▶ _What the task requires_: In the text below on the 1934 U.S. Senate election in Florida, on what date did Park Trammell and Claude Pepper meet in the run-off?

▶ _Text provided_:
◇ ◇ ◇

The 1934 United States Senate election in Florida was held on November 6, 1934.

Incumbent Senator Park Trammell ran for a fourth term in office. Trammell failed to achieve a majority in the June 5 primary election, but he narrowly defeated Claude Pepper in a run-off on June 26. Trammell won the November general election without an opponent.

== Democratic primary ==
===Candidates===
- Charles A. Mitchell, attorney
- Claude Pepper, attorney and former State Representative
- James F. Sikes, State Senator
- Park Trammell, incumbent Senator since 1917
- Hortense K. Wells, Florida Democratic Committeewoman

===Results===

1934 Democratic U.S. Senate primary
| Party |  | Candidate | Votes | % |
|---|---|---|---|---|
|  | Democratic | Park Trammell (incumbent) | 81,321 | 38.02% |
|  | Democratic | Claude Pepper | 79,396 | 37.12% |
|  | Democratic | Charles A. Mitchell | 30,455 | 14.24% |
|  | Democratic | James F. Sikes | 14,558 | 6.81% |
|  | Democratic | Hortense K. Wells | 8,167 | 3.82% |
| Total votes |  |  | 213,897 | 100.00% |

===Runoff===

1934 Democratic U.S. Senate runoff
| Party |  | Candidate | Votes | % |
|---|---|---|---|---|
|  | Democratic | Park Trammell (incumbent) | 103,028 | 51.00% |
|  | Democratic | Claude Pepper | 98,978 | 49.00% |
| Total votes |  |  | 202,006 | 100.00% |

==General election==
===Results===

1934 U.S. Senate election in Florida
| Party |  | Candidate | Votes | % | ±% |
|  | Democratic | Park Trammell (incumbent) | 131,780 | 100.00% | +21.47 |
| Total votes |  |  | 131,780 | 100.00% |

== Aftermath==
Senator Trammell died during his fourth term in 1936.

Pepper ran for Florida's other Senate seat in 1936 and won without an opponent.

◇ ◇ ◇

▶ _Given information_:
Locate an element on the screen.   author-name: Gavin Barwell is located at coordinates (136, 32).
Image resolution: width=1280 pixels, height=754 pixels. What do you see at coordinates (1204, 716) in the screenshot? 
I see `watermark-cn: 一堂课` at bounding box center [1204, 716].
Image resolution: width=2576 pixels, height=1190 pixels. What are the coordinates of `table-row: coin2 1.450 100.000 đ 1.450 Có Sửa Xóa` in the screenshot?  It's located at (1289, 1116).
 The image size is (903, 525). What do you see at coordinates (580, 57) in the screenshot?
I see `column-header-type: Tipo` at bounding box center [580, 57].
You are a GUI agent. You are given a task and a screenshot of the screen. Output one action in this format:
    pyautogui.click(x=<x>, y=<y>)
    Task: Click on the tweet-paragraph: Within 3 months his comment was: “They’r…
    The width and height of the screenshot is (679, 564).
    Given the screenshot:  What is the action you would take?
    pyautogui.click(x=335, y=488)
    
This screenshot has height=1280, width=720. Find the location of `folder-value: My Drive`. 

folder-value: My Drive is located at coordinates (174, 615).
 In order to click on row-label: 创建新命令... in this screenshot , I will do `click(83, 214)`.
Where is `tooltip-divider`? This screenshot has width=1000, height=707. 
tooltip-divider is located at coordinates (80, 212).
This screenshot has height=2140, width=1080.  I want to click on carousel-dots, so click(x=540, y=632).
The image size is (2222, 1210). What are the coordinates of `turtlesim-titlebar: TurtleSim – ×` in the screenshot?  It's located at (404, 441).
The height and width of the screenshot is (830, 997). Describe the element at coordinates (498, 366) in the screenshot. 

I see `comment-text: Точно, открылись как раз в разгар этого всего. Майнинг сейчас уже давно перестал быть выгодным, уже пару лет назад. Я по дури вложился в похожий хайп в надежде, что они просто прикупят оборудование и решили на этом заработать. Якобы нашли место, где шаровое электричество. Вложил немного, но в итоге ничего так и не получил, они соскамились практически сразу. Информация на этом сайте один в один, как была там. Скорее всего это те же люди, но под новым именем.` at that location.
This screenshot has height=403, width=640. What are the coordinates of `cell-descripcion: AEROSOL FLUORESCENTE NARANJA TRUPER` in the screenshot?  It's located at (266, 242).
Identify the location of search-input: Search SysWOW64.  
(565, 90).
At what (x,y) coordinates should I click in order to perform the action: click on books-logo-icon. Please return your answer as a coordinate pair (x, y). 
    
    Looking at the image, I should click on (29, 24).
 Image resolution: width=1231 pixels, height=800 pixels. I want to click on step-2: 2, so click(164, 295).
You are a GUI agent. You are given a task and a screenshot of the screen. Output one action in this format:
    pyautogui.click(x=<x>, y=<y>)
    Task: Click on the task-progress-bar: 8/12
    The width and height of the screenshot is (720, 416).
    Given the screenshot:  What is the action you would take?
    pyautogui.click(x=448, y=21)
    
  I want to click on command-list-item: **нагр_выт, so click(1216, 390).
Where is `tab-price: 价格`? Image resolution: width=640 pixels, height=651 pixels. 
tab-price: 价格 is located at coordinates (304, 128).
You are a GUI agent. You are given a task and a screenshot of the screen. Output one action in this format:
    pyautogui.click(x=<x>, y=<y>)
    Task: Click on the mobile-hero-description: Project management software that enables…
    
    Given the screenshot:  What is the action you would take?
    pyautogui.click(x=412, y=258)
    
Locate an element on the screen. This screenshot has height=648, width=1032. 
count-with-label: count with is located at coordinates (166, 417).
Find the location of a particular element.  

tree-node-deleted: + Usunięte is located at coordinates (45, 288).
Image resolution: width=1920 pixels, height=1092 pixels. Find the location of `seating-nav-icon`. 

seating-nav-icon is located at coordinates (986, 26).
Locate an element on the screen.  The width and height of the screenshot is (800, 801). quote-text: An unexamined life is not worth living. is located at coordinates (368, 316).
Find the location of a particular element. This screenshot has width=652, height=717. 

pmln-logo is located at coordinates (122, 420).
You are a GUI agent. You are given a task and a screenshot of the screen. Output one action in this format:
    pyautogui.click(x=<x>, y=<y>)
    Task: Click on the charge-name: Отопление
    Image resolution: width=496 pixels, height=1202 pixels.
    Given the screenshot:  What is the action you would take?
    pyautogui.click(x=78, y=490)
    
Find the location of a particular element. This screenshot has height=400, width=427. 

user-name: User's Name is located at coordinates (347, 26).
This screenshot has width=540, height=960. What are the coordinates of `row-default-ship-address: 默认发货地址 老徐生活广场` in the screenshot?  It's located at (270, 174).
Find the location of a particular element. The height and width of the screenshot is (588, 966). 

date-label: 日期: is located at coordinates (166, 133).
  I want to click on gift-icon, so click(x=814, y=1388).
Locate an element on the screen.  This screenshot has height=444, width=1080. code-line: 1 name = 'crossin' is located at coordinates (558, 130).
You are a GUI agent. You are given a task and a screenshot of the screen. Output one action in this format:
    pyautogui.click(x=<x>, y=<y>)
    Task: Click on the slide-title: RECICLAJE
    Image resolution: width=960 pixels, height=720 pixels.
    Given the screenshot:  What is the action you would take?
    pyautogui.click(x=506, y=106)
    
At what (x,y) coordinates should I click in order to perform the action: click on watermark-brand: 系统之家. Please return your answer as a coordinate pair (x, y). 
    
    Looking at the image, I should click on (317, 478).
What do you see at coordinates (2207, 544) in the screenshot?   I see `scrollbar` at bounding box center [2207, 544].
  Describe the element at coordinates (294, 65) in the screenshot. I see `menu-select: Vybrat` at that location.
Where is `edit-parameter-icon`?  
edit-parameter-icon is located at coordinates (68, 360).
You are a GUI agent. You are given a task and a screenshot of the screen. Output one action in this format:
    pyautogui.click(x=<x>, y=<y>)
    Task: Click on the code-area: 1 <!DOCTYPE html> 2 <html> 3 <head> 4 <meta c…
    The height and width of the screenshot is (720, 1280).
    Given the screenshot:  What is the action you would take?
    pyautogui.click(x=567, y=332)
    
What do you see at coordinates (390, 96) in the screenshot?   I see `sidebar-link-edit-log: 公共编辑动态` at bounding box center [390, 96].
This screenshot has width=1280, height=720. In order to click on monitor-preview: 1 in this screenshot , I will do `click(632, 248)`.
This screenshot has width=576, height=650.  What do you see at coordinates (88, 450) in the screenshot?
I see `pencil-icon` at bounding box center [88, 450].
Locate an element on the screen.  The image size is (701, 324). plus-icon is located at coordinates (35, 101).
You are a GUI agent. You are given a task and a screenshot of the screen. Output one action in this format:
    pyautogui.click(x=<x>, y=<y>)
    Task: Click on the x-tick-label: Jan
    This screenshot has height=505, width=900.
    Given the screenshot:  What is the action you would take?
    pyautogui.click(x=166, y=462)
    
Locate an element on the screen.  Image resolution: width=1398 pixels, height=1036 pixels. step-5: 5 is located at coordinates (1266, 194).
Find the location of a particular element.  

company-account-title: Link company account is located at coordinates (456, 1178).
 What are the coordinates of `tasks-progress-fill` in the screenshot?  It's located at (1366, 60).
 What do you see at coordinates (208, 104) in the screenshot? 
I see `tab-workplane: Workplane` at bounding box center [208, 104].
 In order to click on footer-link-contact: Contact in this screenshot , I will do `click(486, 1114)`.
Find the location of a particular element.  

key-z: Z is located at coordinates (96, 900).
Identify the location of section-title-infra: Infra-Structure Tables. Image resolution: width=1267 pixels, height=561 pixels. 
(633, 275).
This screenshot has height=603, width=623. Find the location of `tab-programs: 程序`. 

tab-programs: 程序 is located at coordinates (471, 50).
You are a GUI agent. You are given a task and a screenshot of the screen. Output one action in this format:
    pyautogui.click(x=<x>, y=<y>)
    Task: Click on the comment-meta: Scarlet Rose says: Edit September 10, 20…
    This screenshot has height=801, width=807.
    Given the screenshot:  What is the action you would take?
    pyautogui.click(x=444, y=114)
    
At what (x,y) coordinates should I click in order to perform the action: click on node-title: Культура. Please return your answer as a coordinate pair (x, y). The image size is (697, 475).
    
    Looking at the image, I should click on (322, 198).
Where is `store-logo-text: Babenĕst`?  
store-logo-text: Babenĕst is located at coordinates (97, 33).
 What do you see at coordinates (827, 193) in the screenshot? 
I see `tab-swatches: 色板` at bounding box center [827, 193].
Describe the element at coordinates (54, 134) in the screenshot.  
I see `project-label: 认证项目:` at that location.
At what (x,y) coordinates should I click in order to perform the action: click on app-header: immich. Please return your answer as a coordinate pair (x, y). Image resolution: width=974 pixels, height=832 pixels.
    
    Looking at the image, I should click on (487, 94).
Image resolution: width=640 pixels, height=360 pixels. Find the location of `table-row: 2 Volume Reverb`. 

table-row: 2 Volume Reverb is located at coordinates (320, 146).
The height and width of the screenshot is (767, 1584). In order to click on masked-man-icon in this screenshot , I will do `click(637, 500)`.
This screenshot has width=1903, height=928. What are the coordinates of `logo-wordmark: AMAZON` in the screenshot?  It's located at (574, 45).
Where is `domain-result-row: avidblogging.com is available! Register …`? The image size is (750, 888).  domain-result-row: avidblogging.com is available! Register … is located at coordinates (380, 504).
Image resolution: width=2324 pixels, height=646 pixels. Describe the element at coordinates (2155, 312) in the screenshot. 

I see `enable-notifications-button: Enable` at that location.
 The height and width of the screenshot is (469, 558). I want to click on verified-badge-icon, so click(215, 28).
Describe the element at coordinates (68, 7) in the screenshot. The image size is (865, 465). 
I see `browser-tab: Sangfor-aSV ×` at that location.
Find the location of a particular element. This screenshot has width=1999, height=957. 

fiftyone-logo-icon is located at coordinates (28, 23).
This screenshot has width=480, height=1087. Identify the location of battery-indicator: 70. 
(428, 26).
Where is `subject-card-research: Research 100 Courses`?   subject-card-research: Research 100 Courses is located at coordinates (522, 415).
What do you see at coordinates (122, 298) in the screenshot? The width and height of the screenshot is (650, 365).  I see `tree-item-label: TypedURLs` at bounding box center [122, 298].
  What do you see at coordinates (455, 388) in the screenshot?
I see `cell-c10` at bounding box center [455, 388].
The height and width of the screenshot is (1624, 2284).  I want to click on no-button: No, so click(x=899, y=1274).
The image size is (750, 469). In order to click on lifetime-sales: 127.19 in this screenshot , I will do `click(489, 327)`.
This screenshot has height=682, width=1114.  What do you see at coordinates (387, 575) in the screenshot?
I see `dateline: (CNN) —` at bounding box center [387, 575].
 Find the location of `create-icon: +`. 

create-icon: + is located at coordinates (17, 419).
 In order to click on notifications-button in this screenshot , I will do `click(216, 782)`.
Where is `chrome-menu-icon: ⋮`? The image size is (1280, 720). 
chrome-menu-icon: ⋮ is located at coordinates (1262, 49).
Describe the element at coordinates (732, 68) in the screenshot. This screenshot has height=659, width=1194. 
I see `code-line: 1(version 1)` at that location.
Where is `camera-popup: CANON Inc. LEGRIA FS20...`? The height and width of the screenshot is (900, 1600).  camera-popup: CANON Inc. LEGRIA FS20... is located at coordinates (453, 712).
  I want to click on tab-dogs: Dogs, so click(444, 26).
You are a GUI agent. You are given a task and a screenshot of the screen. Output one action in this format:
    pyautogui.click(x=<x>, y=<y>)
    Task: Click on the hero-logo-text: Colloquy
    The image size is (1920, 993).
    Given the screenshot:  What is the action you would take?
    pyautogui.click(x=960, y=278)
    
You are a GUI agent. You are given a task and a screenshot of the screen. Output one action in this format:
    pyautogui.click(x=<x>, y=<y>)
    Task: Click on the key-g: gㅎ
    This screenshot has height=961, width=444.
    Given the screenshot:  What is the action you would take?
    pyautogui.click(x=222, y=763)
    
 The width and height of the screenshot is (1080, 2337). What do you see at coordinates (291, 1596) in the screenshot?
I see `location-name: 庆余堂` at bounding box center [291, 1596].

◇ ◇ ◇

▶ _Result of this exercise_: June 26